* _Your goal_:
List every line of the records that contains the string "chart", matching case exactly.

+ + + + +

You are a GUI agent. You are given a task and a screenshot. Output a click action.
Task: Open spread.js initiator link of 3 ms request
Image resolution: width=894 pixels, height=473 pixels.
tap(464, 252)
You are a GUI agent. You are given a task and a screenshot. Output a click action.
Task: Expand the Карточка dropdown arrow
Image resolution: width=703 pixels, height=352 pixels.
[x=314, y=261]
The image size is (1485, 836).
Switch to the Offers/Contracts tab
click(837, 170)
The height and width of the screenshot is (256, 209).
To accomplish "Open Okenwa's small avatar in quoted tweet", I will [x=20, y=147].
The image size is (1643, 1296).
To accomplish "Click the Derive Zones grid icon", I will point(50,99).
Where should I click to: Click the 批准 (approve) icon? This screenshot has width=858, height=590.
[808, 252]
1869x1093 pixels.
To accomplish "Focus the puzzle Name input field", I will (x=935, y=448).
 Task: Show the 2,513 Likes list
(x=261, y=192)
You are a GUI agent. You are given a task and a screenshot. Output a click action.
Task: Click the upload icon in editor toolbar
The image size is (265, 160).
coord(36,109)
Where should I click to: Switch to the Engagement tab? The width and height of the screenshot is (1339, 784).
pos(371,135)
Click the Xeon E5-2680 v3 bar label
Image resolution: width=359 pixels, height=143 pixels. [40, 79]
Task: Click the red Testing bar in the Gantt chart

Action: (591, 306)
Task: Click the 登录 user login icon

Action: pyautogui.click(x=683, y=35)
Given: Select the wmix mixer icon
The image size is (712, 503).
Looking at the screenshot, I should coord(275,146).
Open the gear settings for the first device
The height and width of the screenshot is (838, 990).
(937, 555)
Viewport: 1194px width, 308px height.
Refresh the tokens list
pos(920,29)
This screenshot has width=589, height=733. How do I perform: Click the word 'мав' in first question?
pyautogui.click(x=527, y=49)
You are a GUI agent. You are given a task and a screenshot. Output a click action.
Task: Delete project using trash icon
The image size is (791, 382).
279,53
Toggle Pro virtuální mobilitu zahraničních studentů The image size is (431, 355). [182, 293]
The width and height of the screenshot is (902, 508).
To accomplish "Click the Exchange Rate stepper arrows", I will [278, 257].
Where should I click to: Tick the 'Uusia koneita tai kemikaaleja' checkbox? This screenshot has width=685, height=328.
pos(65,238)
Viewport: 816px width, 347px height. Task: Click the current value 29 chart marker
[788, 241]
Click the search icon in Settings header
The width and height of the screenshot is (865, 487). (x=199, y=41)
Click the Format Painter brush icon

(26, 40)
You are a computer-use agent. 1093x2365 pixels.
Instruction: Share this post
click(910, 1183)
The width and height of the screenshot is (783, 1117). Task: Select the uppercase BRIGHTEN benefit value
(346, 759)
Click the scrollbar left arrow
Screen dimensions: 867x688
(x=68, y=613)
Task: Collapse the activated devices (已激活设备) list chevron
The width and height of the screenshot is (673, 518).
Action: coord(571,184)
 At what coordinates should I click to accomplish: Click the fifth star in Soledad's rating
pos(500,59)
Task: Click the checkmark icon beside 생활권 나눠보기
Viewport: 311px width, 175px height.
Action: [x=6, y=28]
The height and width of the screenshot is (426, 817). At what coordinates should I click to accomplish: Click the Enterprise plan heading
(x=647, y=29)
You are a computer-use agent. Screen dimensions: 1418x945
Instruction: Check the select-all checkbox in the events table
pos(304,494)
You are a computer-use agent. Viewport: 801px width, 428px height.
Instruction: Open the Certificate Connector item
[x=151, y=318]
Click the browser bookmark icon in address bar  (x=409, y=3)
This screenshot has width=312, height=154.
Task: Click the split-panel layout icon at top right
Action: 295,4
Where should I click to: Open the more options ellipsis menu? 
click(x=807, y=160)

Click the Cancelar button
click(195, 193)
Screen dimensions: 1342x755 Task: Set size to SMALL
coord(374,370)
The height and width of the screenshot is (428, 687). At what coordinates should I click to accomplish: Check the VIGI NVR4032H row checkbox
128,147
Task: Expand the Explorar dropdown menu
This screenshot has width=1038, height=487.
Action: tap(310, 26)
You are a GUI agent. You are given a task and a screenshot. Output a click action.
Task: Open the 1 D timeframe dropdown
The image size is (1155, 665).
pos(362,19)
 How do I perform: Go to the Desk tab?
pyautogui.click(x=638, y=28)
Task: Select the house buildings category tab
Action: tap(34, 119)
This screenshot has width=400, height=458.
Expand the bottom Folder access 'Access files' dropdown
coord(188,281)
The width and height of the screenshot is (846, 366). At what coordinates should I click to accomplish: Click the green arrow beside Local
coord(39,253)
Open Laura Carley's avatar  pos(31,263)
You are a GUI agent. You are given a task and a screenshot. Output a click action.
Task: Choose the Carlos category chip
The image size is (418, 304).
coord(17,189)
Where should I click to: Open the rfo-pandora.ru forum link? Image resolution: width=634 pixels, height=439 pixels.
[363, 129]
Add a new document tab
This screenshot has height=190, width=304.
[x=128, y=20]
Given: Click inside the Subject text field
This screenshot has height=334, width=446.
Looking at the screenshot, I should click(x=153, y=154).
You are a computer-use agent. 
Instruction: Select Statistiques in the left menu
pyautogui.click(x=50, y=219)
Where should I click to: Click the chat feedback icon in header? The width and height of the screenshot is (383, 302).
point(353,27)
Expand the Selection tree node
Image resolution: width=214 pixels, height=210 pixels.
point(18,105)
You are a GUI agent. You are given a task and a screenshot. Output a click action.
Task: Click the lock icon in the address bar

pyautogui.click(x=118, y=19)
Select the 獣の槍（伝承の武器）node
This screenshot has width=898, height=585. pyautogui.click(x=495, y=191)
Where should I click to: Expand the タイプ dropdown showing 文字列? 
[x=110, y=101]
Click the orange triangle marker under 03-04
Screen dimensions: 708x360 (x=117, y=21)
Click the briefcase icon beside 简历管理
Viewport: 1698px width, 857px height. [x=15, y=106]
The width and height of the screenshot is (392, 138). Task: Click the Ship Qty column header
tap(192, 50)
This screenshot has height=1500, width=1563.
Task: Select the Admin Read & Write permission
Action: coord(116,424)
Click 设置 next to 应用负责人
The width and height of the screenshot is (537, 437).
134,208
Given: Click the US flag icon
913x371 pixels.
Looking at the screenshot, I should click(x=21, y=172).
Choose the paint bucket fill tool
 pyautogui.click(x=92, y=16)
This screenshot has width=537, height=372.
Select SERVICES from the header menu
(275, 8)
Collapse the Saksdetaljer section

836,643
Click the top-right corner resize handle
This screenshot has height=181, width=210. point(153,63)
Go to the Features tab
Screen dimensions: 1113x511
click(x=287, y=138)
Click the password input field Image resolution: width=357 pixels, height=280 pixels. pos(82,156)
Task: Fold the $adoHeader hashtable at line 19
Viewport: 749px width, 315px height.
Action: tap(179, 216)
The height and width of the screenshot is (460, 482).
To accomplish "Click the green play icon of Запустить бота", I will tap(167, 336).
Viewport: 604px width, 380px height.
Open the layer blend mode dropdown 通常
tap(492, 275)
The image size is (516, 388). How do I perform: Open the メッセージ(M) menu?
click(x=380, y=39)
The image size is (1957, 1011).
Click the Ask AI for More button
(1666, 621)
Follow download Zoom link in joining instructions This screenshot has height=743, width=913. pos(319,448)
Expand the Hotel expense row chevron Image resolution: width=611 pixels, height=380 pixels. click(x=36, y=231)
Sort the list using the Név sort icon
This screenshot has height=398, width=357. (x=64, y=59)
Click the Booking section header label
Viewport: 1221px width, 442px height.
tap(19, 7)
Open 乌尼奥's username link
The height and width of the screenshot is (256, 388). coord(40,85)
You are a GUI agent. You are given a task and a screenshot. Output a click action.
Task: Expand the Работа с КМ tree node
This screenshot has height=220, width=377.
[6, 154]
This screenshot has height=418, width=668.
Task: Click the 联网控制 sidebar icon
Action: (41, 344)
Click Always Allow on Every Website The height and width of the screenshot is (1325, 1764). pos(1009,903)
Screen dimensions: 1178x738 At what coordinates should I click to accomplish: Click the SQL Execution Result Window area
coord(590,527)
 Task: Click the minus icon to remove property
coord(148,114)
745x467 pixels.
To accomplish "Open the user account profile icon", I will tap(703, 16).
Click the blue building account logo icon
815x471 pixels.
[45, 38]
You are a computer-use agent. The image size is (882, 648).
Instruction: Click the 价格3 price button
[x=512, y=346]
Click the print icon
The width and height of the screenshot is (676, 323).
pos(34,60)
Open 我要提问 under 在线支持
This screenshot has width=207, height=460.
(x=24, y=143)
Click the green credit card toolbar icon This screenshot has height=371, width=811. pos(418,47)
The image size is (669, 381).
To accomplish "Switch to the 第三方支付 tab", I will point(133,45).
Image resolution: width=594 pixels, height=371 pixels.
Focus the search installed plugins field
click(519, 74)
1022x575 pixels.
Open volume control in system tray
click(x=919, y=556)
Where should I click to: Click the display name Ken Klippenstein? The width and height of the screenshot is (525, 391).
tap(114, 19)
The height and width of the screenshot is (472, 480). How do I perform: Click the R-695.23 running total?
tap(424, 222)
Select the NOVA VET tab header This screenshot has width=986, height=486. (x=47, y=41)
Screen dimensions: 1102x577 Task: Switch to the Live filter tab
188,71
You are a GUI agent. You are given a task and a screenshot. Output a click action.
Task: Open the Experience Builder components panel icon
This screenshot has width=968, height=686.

+ + + + +

* _Solution to this exercise_:
Task: Click the red Testing bar in the Gantt chart
Viewport: 816px width, 347px height. Task: Click the current value 29 chart marker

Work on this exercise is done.